Ideas for improving LCD speed

What’s the secret to getting 111 mode working? I was hoping it would be as simple as changing the 0x55 interface mode to 0x01 and then setting down count/2 (packed) bytes instead of count*2 565 halfwords. But it’s not working for me.

Try 0x61. Think that is what I used

Yeah, I tried that already after noticing somebody else had it in their code. Didn’t help. Theoretically it shouldn’t matter because the upper bits are documented as ignored if you’re using SPI. Any other differences in init code or handling? I’m always updating an even number of pixels at present.

I kept my modifications as minimal as possible. I got it down to the lcd_draw function. If I send the packed data four times, everything runs (with obviously garbled screen data). If I send the packed data once, and only change the init mode from 0x55 to either 0x61 or 0x01, something hard faults.

And to confirm, the pixel data is two pixels per byte in bits 0-2 and bits 3-5, with the upper two bits being zero?

EDIT: I’ve spent several hours playing with this, trying different things. It seems like as soon as I set the interface mode to 0x01 or 0x61, writing any sort of pixel data to the screen locks up. I’ve tried modifying a few different otherwise functional programs, no luck. I also tried forcing idle mode (0x39) since that seems like it might need to be a prerequisite since it only pays attention to the upper bits of the color data.

I even went as far as bringing up my own code from scratch, fixing all the dumb mistakes, and then checking 16bpp mode works fine. 3bpp just… doesn’t do anything. The LCD inits properly, and my code runs, but nothing ever shows up on the screen.

I added code to scroll the screen vertically just to “prove” the LCD isn’t dead, and the screen does scroll in 8 color mode (using whatever was in VRAM from my last run)

I also added support for 18bpp and 24bpp since it was just a few extra lines of code, and for what it’s worth, the memory footprint of the LCD appears to be fixed at 18/24bpp per pixel, because when I changed the memory access mode and don’t clear the entire screen, the rest of the screen stays the same color.

This means that there isn’t magically more memory for page flipping in some of the lower color bit modes.

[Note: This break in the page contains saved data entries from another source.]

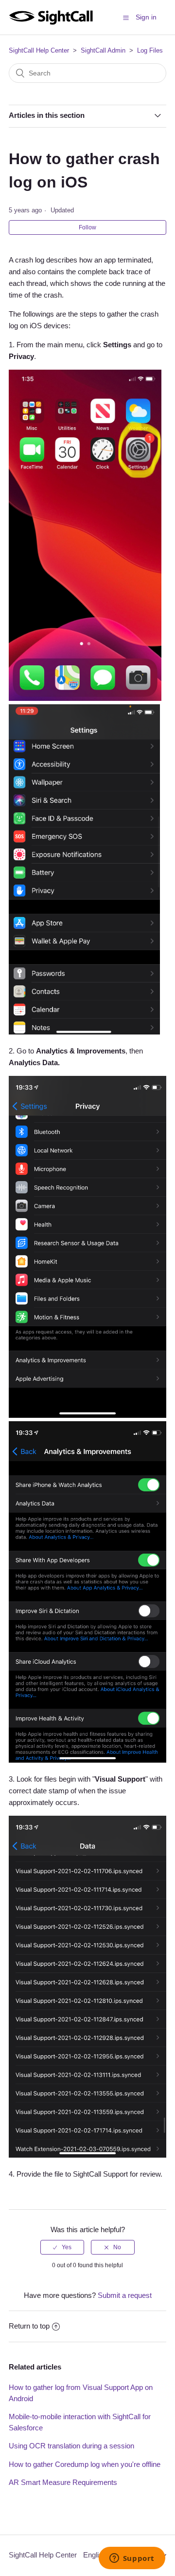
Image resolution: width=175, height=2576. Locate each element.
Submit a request (125, 2295)
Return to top (29, 2326)
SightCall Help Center (39, 50)
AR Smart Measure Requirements (63, 2482)
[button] (126, 17)
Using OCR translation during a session (71, 2446)
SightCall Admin (103, 50)
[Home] (51, 22)
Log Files (150, 50)
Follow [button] (87, 227)
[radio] (62, 2247)
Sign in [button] (146, 17)
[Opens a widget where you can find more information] (131, 2559)
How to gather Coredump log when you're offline (84, 2464)
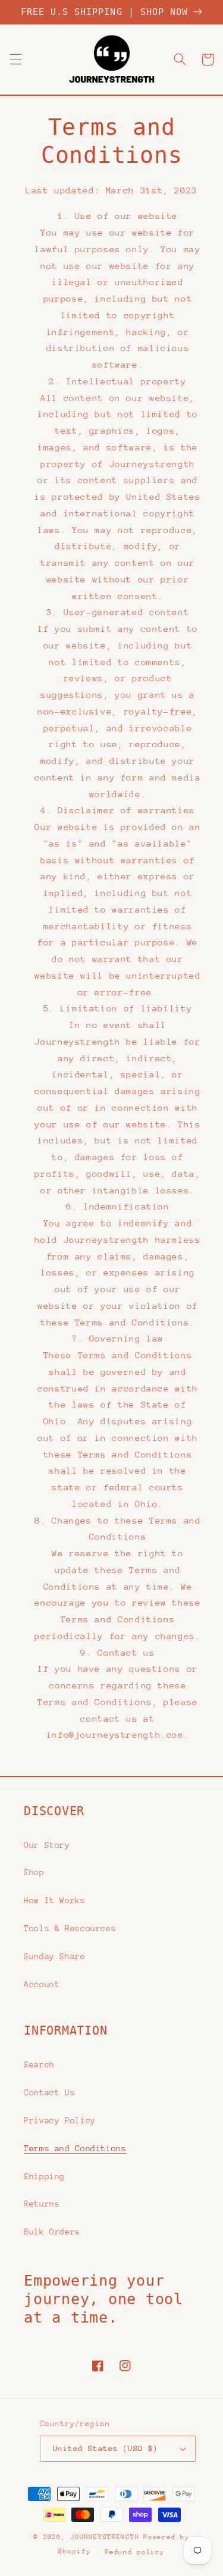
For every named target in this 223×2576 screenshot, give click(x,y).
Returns (41, 2203)
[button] (15, 59)
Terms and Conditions (75, 2148)
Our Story (47, 1845)
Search (39, 2064)
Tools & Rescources (70, 1928)
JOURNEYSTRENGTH (104, 2537)
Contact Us (49, 2092)
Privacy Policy (60, 2120)
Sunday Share (55, 1956)
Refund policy (135, 2552)
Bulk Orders (52, 2231)
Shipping (44, 2176)
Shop (34, 1872)
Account (41, 1984)
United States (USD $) (105, 2448)
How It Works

When I tested I used 480x320 and always updated the entire screen in one go. i.e. set the display area to the whole screen. I seem to remember it didn’t work if setting smaller areas.

Interesting idea! Didn’t help me though. Thank you anyway for the suggestion.

Dave

@picouser, can you share init code for your 3-bit experiments? I am also having trouble making 3-bit mode work.

Ok, got it working with lcd_write_reg(0x3A, 0x22);

Wow, so a major doc bug then?

Ben, I can confirm that works as well for me. How did you figure that out? Just guessing different init values? Didn’t occur to me to try that.

Has anybody figured out how the scrolling regions work? The top and middle are pretty simple.

If top is nonzero, the top N lines of VRAM are shown there. Then the next middle lines are shown, starting at whatever the scroll base (in register 0x37) is set to.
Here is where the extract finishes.